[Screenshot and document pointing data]
________________

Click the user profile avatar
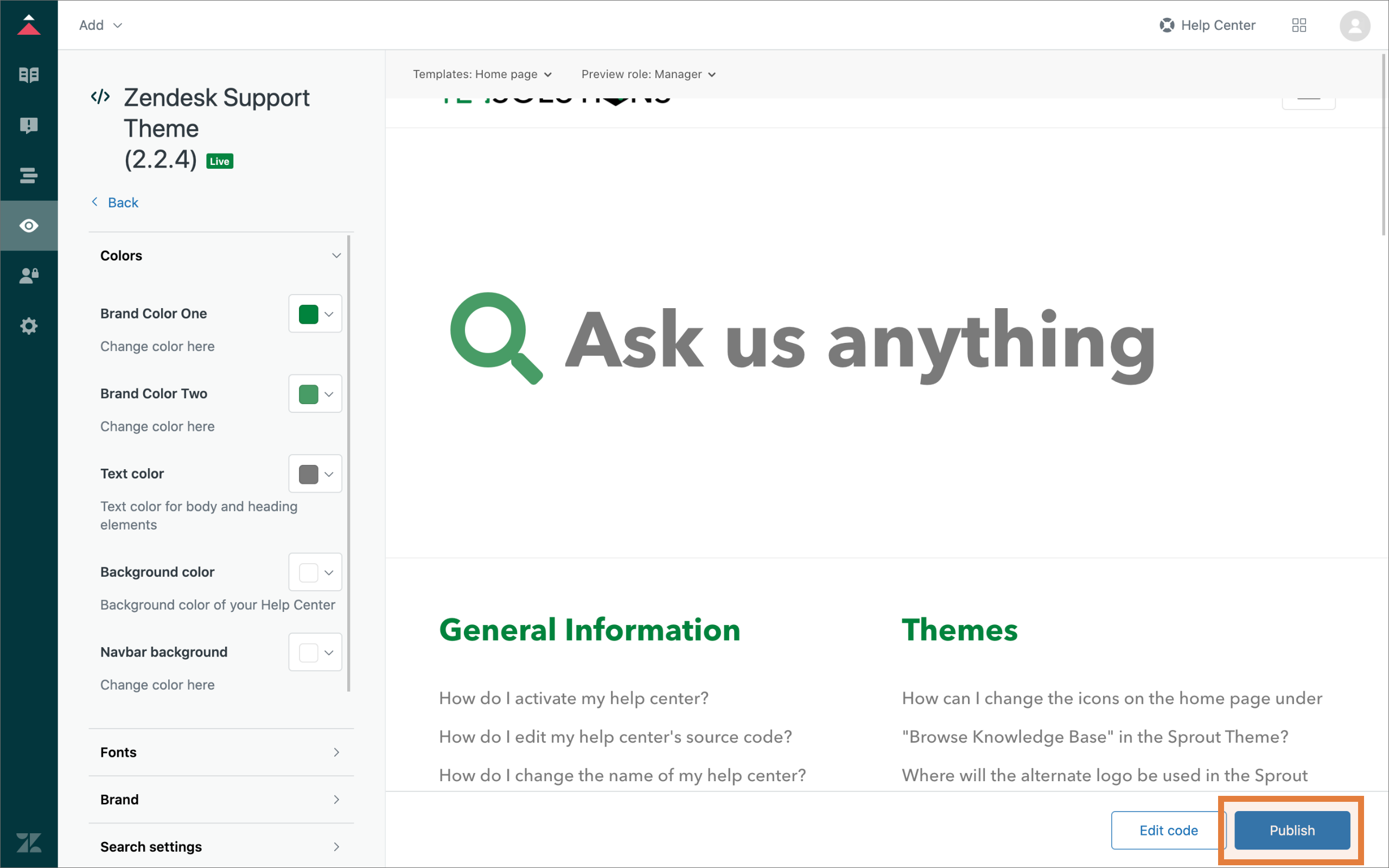 click(1355, 26)
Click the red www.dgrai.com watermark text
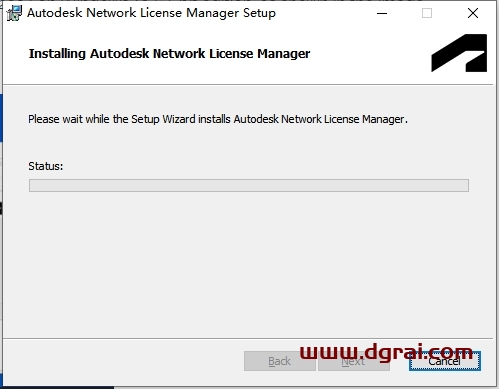This screenshot has height=389, width=499. pyautogui.click(x=386, y=353)
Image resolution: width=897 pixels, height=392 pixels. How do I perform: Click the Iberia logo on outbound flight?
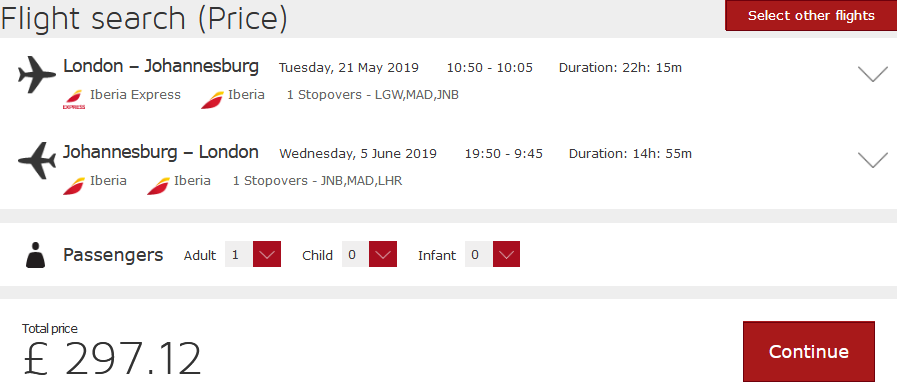coord(212,99)
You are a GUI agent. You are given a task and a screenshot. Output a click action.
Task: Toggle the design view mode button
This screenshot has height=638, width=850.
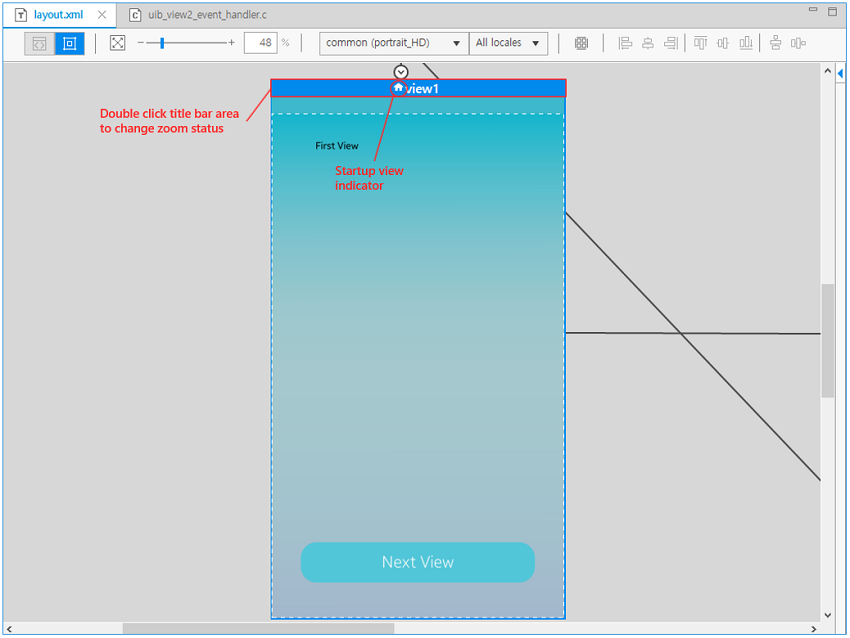point(69,43)
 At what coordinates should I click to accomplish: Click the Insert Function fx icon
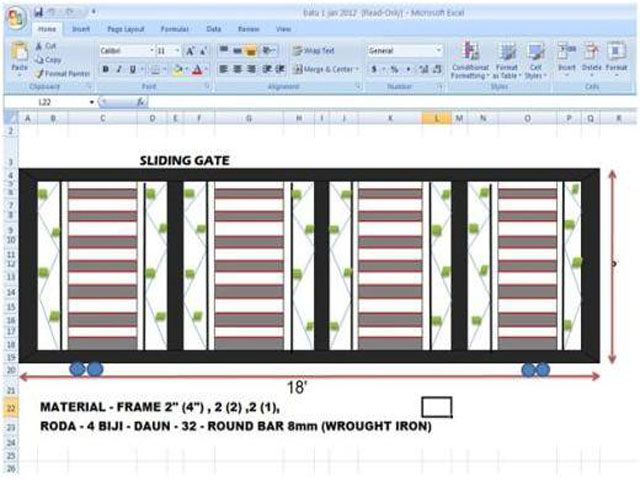[x=139, y=102]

________________

> **What needs to be done**
Copy every one of these lines word for word, leaving out the pictures.

> **Written response**
Click the user profile avatar
 click(1355, 26)
Click the red www.dgrai.com watermark text
This screenshot has height=389, width=499. pyautogui.click(x=386, y=353)
Image resolution: width=897 pixels, height=392 pixels. How do I perform: Click the Iberia logo on outbound flight?
coord(212,99)
You are a GUI agent. You are given a task and a screenshot. Output a click action.
Task: Toggle the design view mode button
This screenshot has height=638, width=850.
point(69,43)
 At what coordinates should I click to accomplish: Click the Insert Function fx icon
[x=139, y=102]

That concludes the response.